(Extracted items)
• • • • • • •

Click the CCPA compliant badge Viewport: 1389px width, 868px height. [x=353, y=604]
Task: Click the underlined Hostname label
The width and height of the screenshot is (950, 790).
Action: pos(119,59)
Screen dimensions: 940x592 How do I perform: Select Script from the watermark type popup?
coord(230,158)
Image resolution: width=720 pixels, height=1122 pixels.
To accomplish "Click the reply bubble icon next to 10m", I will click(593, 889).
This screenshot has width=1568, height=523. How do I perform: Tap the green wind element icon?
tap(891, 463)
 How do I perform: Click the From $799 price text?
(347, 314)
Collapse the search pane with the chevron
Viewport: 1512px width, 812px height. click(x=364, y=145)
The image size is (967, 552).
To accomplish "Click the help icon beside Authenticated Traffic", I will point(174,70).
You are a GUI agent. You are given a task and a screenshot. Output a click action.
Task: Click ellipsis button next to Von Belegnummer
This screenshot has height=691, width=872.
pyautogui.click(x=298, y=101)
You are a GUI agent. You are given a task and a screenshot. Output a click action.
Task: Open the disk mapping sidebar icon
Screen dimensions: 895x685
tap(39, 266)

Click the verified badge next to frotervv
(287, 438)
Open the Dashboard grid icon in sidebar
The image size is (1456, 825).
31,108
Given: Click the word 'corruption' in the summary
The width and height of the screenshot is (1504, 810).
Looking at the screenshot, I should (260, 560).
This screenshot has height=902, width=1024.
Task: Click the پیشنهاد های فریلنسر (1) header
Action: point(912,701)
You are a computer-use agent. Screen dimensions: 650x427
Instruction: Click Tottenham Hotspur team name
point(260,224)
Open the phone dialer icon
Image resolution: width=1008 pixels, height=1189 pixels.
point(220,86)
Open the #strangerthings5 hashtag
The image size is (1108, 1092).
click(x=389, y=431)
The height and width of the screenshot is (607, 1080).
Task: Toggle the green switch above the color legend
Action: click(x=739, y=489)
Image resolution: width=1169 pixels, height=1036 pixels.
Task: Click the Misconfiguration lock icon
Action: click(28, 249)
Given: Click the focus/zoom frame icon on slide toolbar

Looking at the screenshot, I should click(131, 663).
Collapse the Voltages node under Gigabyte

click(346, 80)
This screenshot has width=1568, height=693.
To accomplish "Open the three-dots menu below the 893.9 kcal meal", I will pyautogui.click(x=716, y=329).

• • • • • • •

Directive –
Render every line of the items above as a JSON list of strings, one string per line, leaving out any blank lines.

Exercise result –
[
  "Click the CCPA compliant badge Viewport: 1389px width, 868px height. [x=353, y=604]",
  "Task: Click the underlined Hostname label",
  "The width and height of the screenshot is (950, 790).",
  "Action: pos(119,59)",
  "Screen dimensions: 940x592 How do I perform: Select Script from the watermark type popup?",
  "coord(230,158)",
  "Image resolution: width=720 pixels, height=1122 pixels.",
  "To accomplish \"Click the reply bubble icon next to 10m\", I will click(593, 889).",
  "This screenshot has width=1568, height=523. How do I perform: Tap the green wind element icon?",
  "tap(891, 463)",
  " How do I perform: Click the From $799 price text?",
  "(347, 314)",
  "Collapse the search pane with the chevron",
  "Viewport: 1512px width, 812px height. click(x=364, y=145)",
  "The image size is (967, 552).",
  "To accomplish \"Click the help icon beside Authenticated Traffic\", I will point(174,70).",
  "You are a GUI agent. You are given a task and a screenshot. Output a click action.",
  "Task: Click ellipsis button next to Von Belegnummer",
  "This screenshot has height=691, width=872.",
  "pyautogui.click(x=298, y=101)",
  "You are a GUI agent. You are given a task and a screenshot. Output a click action.",
  "Task: Open the disk mapping sidebar icon",
  "Screen dimensions: 895x685",
  "tap(39, 266)",
  "Click the verified badge next to frotervv",
  "(287, 438)",
  "Open the Dashboard grid icon in sidebar",
  "The image size is (1456, 825).",
  "31,108",
  "Given: Click the word 'corruption' in the summary",
  "The width and height of the screenshot is (1504, 810).",
  "Looking at the screenshot, I should (260, 560).",
  "This screenshot has height=902, width=1024.",
  "Task: Click the پیشنهاد های فریلنسر (1) header",
  "Action: point(912,701)",
  "You are a computer-use agent. Screen dimensions: 650x427",
  "Instruction: Click Tottenham Hotspur team name",
  "point(260,224)",
  "Open the phone dialer icon",
  "Image resolution: width=1008 pixels, height=1189 pixels.",
  "point(220,86)",
  "Open the #strangerthings5 hashtag",
  "The image size is (1108, 1092).",
  "click(x=389, y=431)",
  "The height and width of the screenshot is (607, 1080).",
  "Task: Toggle the green switch above the color legend",
  "Action: click(x=739, y=489)",
  "Image resolution: width=1169 pixels, height=1036 pixels.",
  "Task: Click the Misconfiguration lock icon",
  "Action: click(28, 249)",
  "Given: Click the focus/zoom frame icon on slide toolbar",
  "Looking at the screenshot, I should click(131, 663).",
  "Collapse the Voltages node under Gigabyte",
  "click(346, 80)",
  "This screenshot has width=1568, height=693.",
  "To accomplish \"Open the three-dots menu below the 893.9 kcal meal\", I will pyautogui.click(x=716, y=329)."
]